_Goal of the exercise:_ Every entry must be transcribed exactly. Pictures are not part of the copy.

(Stored items from a collection)
===============

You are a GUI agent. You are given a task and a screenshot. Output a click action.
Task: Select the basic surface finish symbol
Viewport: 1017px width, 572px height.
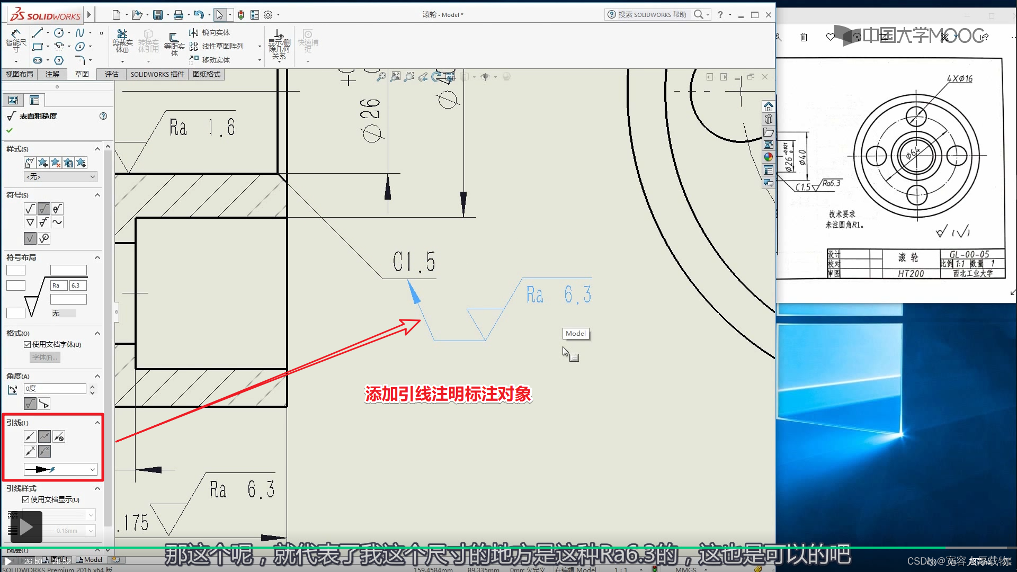[30, 209]
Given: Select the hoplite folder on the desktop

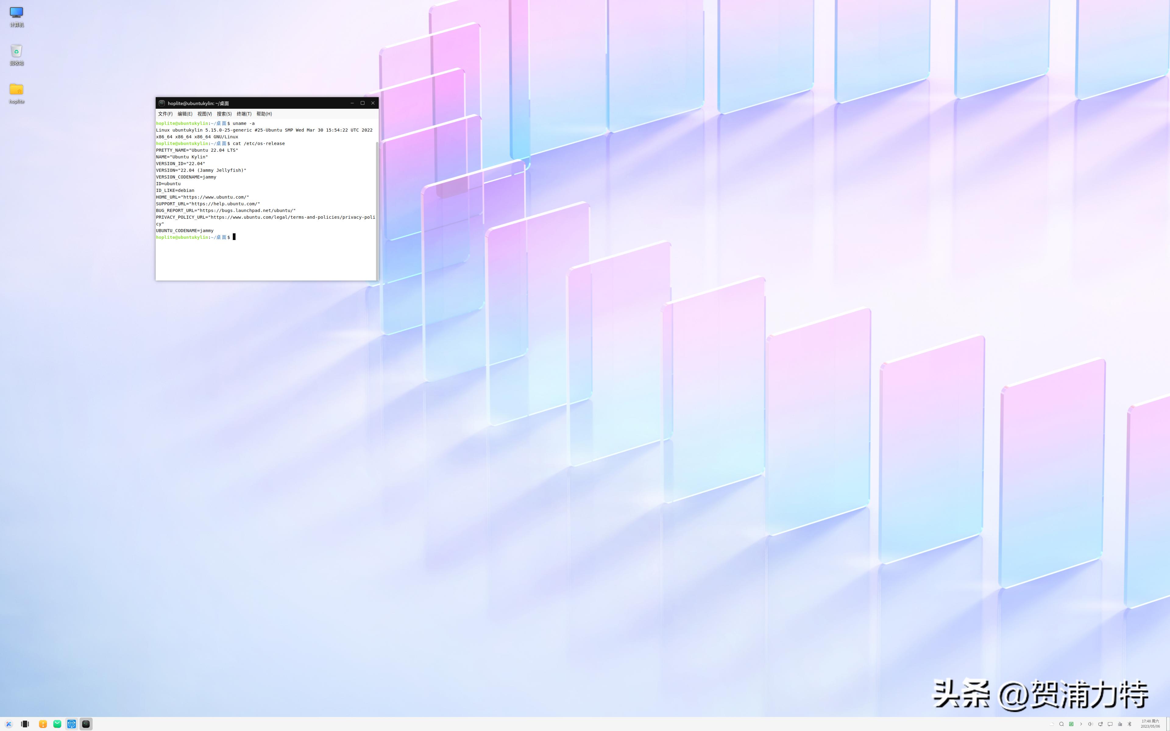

===============

_Written reply:_
You are a GUI agent. You are given a task and a screenshot. Output a click action.
Task: Select the basic surface finish symbol
Viewport: 1017px width, 572px height.
[30, 209]
Given: Select the hoplite folder on the desktop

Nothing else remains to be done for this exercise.